In those 3 months, I read fiction and I started cooking I again. I sang, I started writing again and I experimented with fashion. I made chokers and up-cycled clothes I’d bought from charity shops.
I’d put my adult life on pause and rediscovered my lust for life. I kid you not colours seemed to be brighter (glasses might explain this but let’s pretend it was the post dissertation euphoria.)
Life was good until I was hit with one of the painful realities of the adult world. The simple fact that sometimes your best is just not good enough.
This time last year I’d just found out that I would be graduating with pass. My overall result was 59.4% I’d missed a merit by 0.6%. Outside of bereavement this was my first experience of heartbreak in the adult world.
I’d worked myself sick and I felt like a pass wasn’t worth the insomnia, the stress and the emotional breakdowns. I wept because despite knowing I was worth more than a pass I still felt like a failure. For the first time in my life I was below average. A pass.
Rediscovering my lust for life then losing it again broke me. I spent 3 days in bed. My friends and family congratulated me but I still felt like there was nothing to celebrate.
I retraced my journey and remembered that my first essay grade was 48%. A fail. I Facetimed my Dad sobbing and I was ready to give up. Academia was the one thing I was certain I was good and that grade shook me.

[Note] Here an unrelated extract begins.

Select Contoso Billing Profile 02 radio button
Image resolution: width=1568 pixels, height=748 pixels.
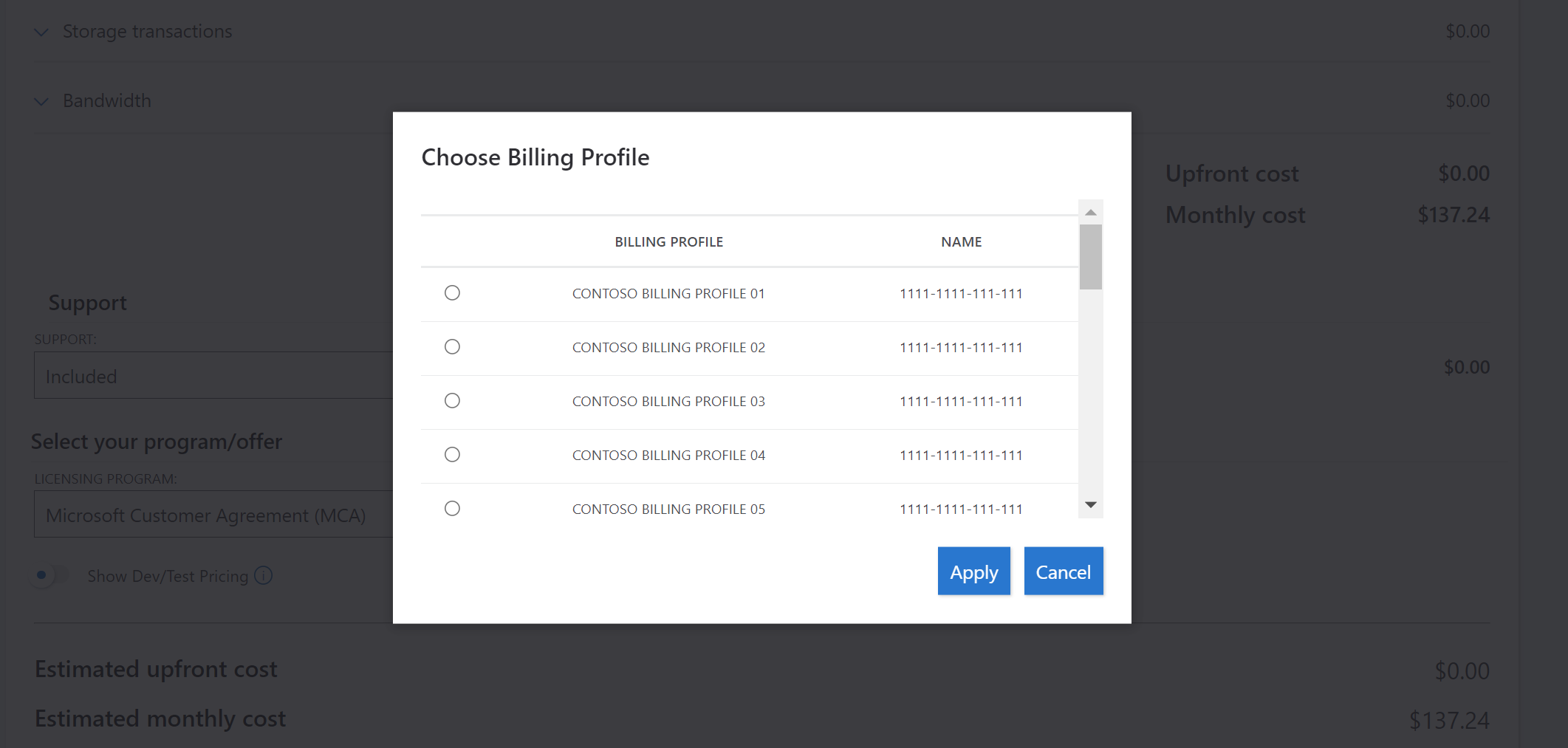[x=452, y=347]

After that result, I had 3 submissions and a total of 15,000 words to write over the Christmas holidays. I read essay writing techniques and researched diligently until I had 60% + in all but 1 one of my modules.
My academic journey was moving along smoothly until I received yet another setback.
I received feedback about my work that made me question whether academia was the right path for me. It wasn’t so much the grade but what was said. Implicit in the feedback was the idea that I wasn’t a serious academic and once again I started to doubt myself again.
I look back at how I’d fidget as I attempted to do an assignment. How my thoughts would wander and how I’d find something wrong with my environment that stopped me from doing my work.
For example, taking out all clothes from my wardrobe and colour co-ordinating them or cleaning the entire communal space. I used to get really anxious and do all of these unnecessary things because I was nervous about confronting my work. I realise that I went through my post-graduate journey unaware that I was struggling emotionally and still made it to the finish line.
This experience taught me an important lesson about personal victories and the importance of celebrating all achievements.
Personal victories exist within those moments of perceived failure. Ambition often blinds us from seeing just how much we have achieved.
We set goals that make sense in theory but we don’t account for the obstacles life throws at us and when things don’t work out as we planned we deem them failures when they are in fact personal victories.
I passed despite all of the obstacles thrown my way. To see that as failure is a failure in and of itself.